In areas of high rainfall, like Florida, these palms are often seen with ferns growing from among the old leaf stems. Decomposing leaf litter and other fibrous matter collect there creating an absorbent compost that sword ferns love, forming a hanging garden just below the palm's canopy.
The orange dates are formed on drooping, highly branched inflorescences and are very decorative. They are edible but not very tasty.
Phoenix canariensis is native to the Canary Islands which are located in the Atlantic Ocean off the coast of northeast Africa. These stately palms are popular landscape items in near frost-free climates around the world. They are grown throughout Florida and all along the Gulf of Mexico coastline. They are planted in warm areas of the western U.S. including Arizona, California and Las Vegas, Nevada. Widely used on the French Riviera, this palm provides a distinctive look to the Mediterranean resorts.
CultureThis palm is very slow growing when young. Once the trunk reaches it's full diameter the growth rate increases. Fertilize in spring and summer. It is tolerant of most well drained soils. Keep lawn grasses and mulch away from trunk.
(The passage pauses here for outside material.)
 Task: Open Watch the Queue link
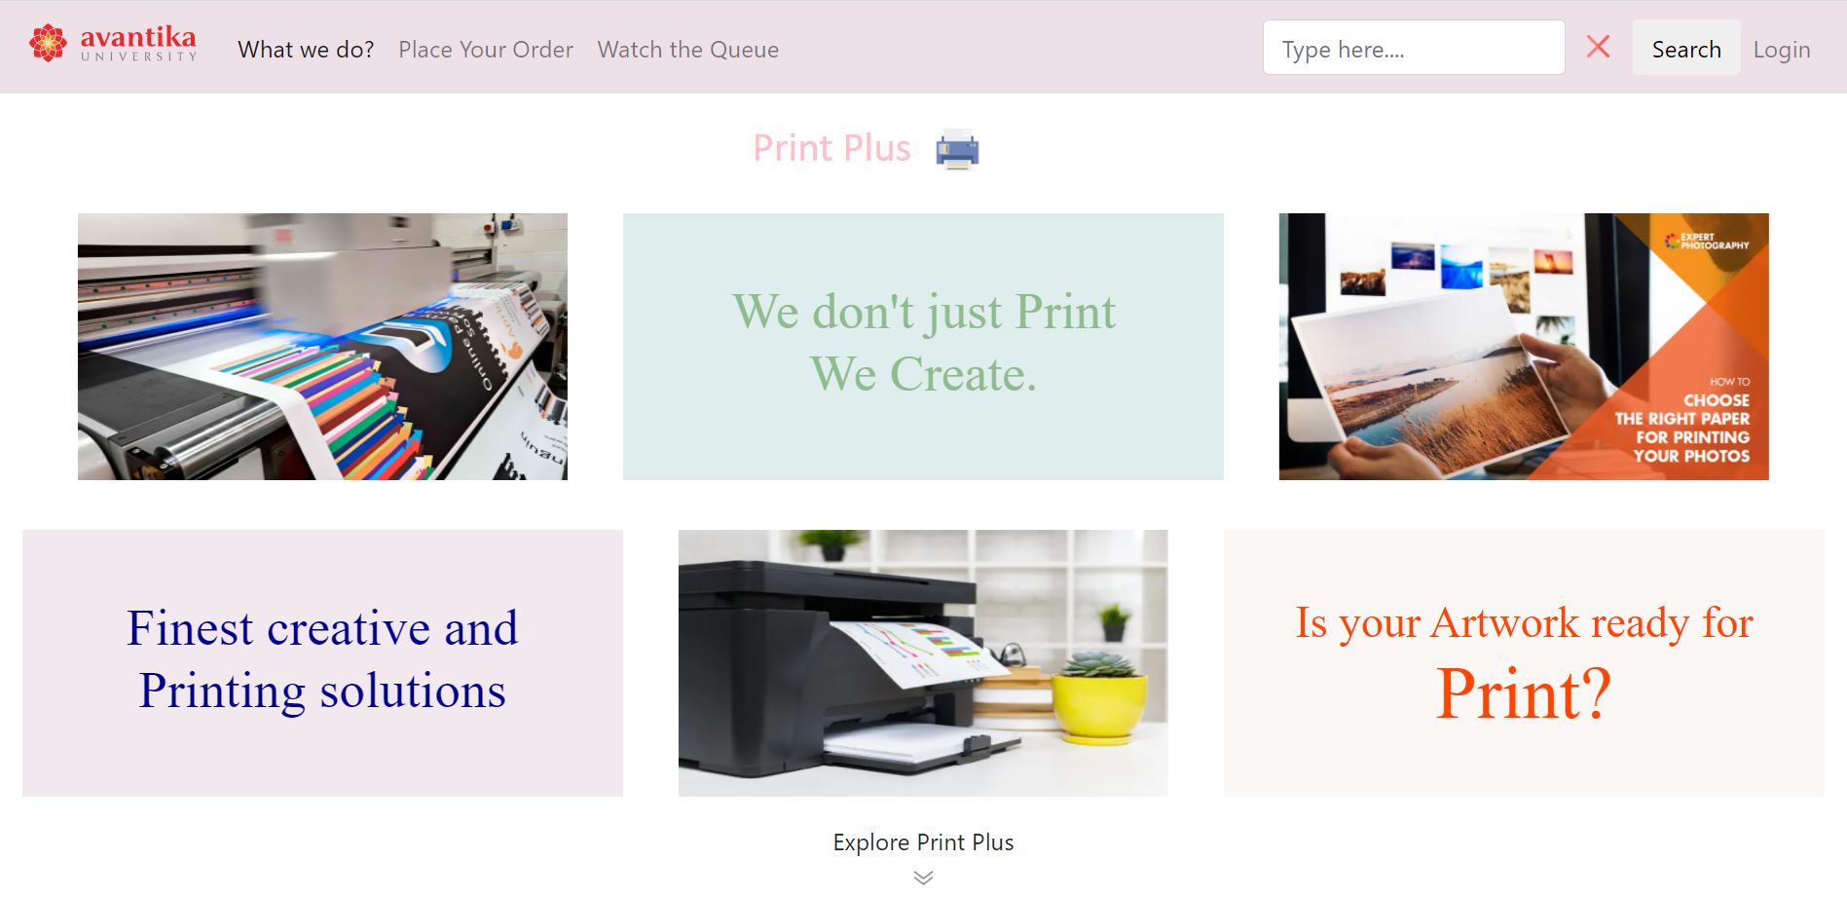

Use light, fast draining soil mix when growing in containers. Young plants are very susceptible to leaf spot and other fungus infections when grown in humid climates. I have success treating this condition with Daconil fungicide spray (follow instructions on container). Light: Likes a bright, sunny situation. Moisture: Adult specimens are drought resistant. Water young plants for healthy look and fastest growth. Hardiness: USDA Zones 9 - 11. Frost tolerant. Can survive 28 F without cold damage. Propagation: By seeds.
This is NOT a good palm tree for residences unless you have a really BIG yard - or a Mediterranean style mansion (which they decorate very nicely!) The huge bulk of the Canary Island palm dwarfs most houses. This palm is best used along boulevards, on campuses and in parks and grouped in trios to form focal points in cityscapes. I particularly like the look of a trio of these palms of different heights, with their trunks floodlit at night - very dramatic!
Small specimens make great container plants - they look especially nice in large terra cotta pots. In colder regions they can be over-wintered indoors in a cool bright location.
If you want to make a dramatic statement use this huge imposing palm wherever there is space to accommodate it. Small specimens are inexpensive and readily available and look great in pots on the patio, near the pool, or in pairs flanking entryways.
Don't place young palms too close to walkways where their sharp leaf spines might injure passersby.